Rona Fairhead: Friends in high places

She might miss the £500,000 pay packet. But Rona Fairhead won't miss the flak. HSBC announced at last Friday's annual shareholder meeting that Ms Fairhead, a former CEO of the Financial Times group, will step down from her non-executive role at the bank next year. Until a few months ago, she had been expected to stay on. Then she got caught up in HSBC's Swiss tax avoidance row. Parliament's public accounts committee savaged her for failing to spot what was going on a decade ago. Committee chairwoman Margaret Hodge called her "either incredibly naive or totally incompetent" - a portrayal that has lost some of its sting since Ms Hodge was criticised over her family's offshore tax arrangements. It was too late for Fairhead, though. Shareholders had been calling for her head, too.
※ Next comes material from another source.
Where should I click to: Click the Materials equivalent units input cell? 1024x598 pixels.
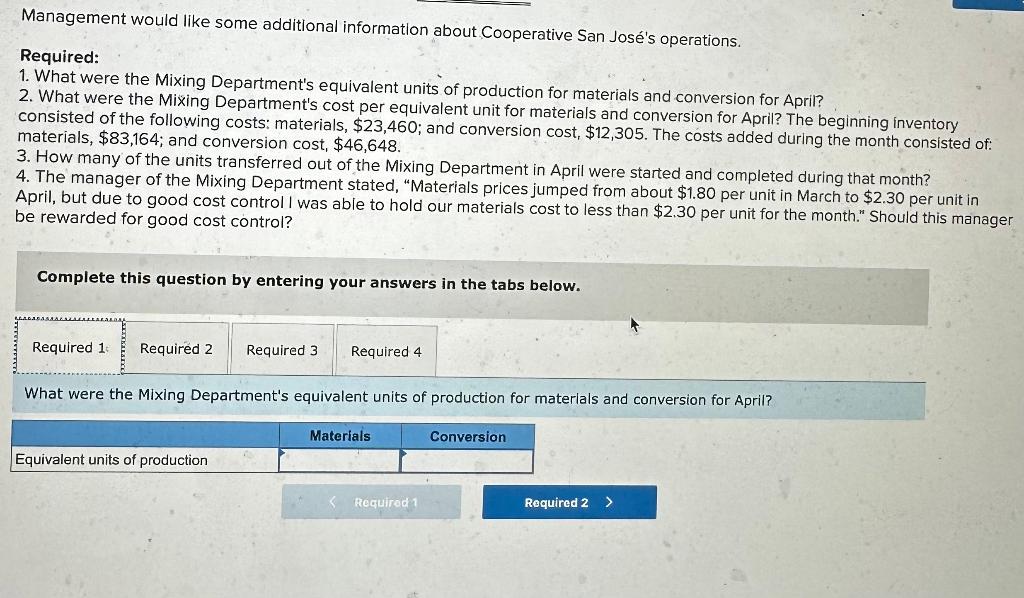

Chairing the BBC Trust now becomes even more of a priority. Assuming no more skeletons emerge, she looks like she has fended off Hodge's most barbed comment: "You should think about resigning [from the BBC too] and if not, I think the government should sack you." Just as well. City Insider hears that her incoming vice-chairman, City veteran Sir Roger Carr, simultaneously chairman of BAE Systems, was only persuaded to take up the role on the assurance that Fairhead was secure in her job. A defence expert may make a handy sidekick, though.

David Yelland: Kitchen work

Hack-turned-flack David Yelland is leaving public relations group Brunswick after almost a decade to go it alone. He is launching a small communications advisory firm, called Kitchen Table Partners, that will counsel individuals. Yelland - a former editor of The Sun newspaper and now a trustee of Action on Addiction - tells City Insider: "I believe business too often talks a different language to the one spoken out in the country, both here and in the US. This is something it has to put right."
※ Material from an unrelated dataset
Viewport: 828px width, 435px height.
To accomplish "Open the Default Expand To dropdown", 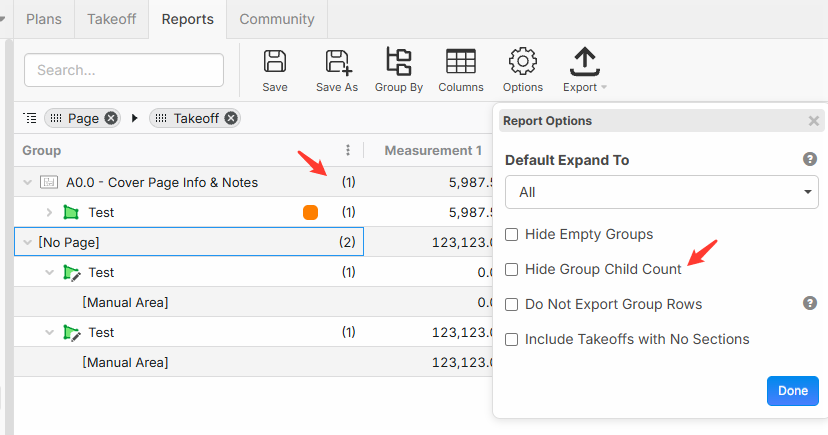I will coord(661,192).
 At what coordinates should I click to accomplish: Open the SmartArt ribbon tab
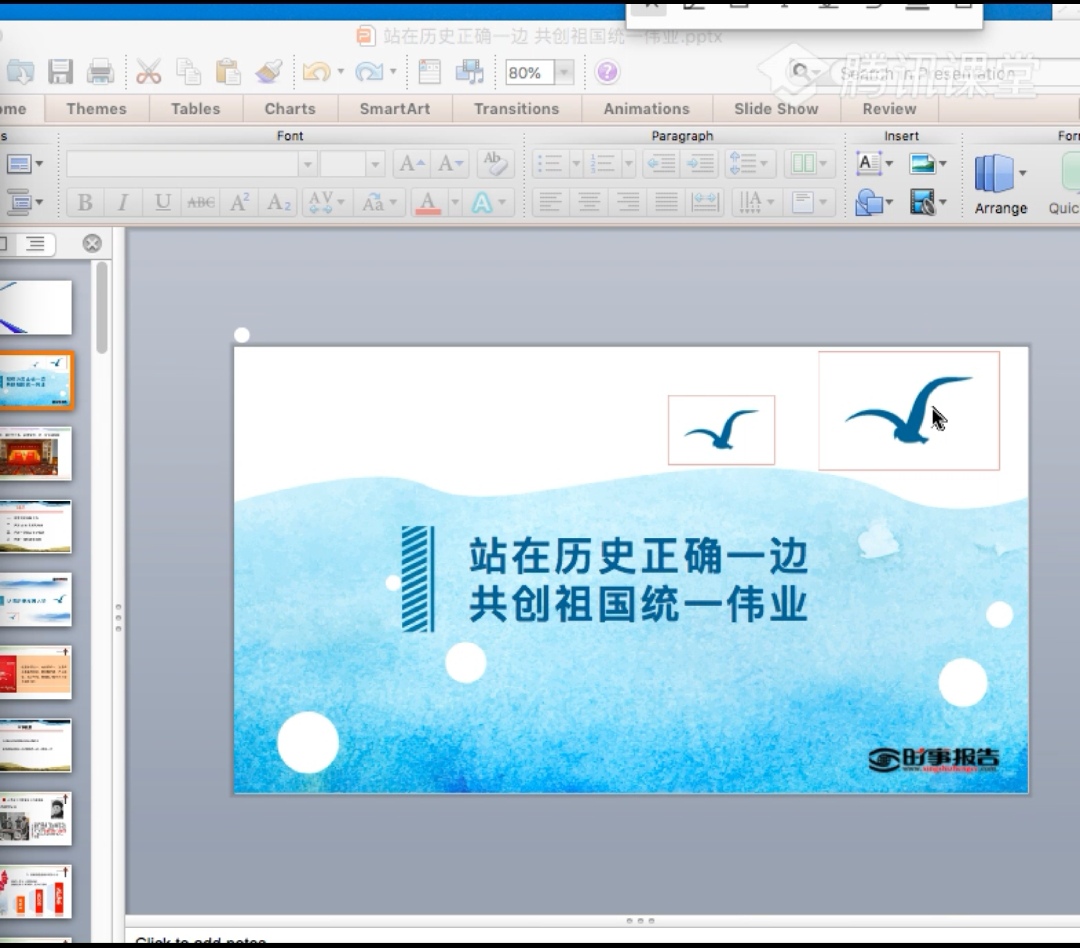pos(395,109)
The new firm's first client is former BP boss Lord Browne. The venture has been overseen by former HBOS chairman Lord Stevenson. And Conservative party politician Lord Gummer is providing the office. Three Lords a-leaping: quite a flying start.

IllicitEncounters.com: Spring flings

This week's least surprising news is brought to you by IllicitEnounters.com. The UK's largest extramarital affairs dating website claims that those working in finance are most likely to have an affair. Almost one in five active members of the website have selected financial services as their occupation. This is ahead of those working in government (3 per cent) or engineering (6 per cent). A quick browse of the site offers up MarkNYC, who likes "mild kink, as well as normal intimate encounters" and wants a girl with "a porn star chromosome". Or there's Mr Midlife, a 52-year-old Caucasian financial consultant, who says that "the type of relationship would depend on how well we jell [sic]".

IllicitEnounters' PR push comes as adultery website Ashley Madison is planning a $200m IPO in London to capitalise on growing demand for its services. Adultery: the next big trade.

Fred Goodwin: Booted now suited

Is Fred the Shred plotting a comeback? The disgraced former boss of RBS was spotted walking through Hyde Park on Monday evening. He wasn't in running gear - or shouting at the pigeons - but was wearing a suit. And carrying a briefcase. Watch this space.